→ WHAT THE EXERCISE ASKS:
Once every line in the data that follows has been checked for the word "computer", give only the number of lines that hold it.

=== DATA SHOWN ===

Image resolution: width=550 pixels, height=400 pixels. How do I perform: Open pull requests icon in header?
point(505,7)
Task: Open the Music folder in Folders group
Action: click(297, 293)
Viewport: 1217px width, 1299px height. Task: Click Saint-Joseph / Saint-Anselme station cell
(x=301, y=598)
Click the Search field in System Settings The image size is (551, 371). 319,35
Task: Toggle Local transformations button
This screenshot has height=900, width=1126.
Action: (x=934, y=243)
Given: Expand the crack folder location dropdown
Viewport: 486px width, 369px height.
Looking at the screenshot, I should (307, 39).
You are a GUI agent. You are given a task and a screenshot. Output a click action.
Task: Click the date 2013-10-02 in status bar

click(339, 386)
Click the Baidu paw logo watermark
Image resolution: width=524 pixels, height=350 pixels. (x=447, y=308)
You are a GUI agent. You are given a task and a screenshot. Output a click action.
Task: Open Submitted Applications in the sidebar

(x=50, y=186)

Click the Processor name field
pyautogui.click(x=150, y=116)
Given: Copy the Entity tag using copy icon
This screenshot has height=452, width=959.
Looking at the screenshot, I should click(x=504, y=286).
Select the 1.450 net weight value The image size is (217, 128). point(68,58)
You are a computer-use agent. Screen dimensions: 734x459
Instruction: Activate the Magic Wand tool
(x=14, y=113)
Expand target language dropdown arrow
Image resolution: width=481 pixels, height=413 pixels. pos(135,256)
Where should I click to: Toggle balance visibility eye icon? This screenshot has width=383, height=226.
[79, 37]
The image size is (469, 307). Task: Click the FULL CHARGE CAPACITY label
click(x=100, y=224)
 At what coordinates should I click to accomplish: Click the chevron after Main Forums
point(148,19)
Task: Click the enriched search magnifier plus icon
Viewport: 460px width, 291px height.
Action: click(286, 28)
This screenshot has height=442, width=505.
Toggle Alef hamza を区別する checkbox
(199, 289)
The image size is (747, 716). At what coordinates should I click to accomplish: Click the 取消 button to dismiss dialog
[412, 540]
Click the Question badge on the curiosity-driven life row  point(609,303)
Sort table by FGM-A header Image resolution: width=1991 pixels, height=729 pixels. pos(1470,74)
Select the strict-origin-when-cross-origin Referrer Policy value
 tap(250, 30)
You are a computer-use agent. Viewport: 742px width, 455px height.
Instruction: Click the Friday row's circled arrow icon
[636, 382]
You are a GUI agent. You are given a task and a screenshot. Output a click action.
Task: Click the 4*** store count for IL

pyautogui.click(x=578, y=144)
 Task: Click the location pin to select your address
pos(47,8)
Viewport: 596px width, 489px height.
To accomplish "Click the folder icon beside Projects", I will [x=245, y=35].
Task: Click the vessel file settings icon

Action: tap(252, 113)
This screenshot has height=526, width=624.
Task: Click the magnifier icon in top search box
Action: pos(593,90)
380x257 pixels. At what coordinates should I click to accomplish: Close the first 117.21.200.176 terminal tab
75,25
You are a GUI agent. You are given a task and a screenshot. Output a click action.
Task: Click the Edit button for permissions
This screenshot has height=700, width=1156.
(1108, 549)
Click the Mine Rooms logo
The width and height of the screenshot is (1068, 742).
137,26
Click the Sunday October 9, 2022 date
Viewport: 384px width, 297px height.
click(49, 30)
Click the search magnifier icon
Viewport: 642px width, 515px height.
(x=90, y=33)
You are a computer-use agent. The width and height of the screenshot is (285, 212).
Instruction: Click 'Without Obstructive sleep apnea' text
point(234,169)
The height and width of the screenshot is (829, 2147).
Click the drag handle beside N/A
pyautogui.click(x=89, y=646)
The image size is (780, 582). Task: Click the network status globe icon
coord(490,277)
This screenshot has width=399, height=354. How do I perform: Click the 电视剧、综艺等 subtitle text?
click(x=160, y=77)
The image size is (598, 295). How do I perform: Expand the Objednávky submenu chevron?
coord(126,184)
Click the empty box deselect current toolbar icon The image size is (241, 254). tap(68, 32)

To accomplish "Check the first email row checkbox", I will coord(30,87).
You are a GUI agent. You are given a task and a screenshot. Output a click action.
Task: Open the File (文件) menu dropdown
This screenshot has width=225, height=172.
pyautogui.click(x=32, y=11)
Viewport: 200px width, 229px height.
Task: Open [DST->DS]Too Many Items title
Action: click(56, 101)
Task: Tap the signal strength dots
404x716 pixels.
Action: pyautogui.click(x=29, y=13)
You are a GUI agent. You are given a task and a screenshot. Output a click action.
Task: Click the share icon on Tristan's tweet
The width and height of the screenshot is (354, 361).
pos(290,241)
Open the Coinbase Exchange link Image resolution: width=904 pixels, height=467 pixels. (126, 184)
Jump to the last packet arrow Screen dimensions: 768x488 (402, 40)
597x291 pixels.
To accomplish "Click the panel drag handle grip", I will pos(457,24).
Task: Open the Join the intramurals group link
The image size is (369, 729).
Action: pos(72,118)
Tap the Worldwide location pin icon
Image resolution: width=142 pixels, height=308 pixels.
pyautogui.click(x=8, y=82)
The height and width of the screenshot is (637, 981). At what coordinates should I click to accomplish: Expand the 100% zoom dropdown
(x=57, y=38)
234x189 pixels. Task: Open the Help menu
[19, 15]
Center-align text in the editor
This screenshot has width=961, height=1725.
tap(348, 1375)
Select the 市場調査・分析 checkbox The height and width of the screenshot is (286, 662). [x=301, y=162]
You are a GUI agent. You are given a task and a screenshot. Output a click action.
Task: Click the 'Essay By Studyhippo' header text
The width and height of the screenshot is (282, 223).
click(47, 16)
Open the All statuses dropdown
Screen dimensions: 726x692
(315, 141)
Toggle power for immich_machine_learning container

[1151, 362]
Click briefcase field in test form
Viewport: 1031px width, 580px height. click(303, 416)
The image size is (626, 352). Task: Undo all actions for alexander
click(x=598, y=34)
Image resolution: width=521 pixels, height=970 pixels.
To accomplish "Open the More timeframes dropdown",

===

→ SOLUTION FOR THIS TASK:
3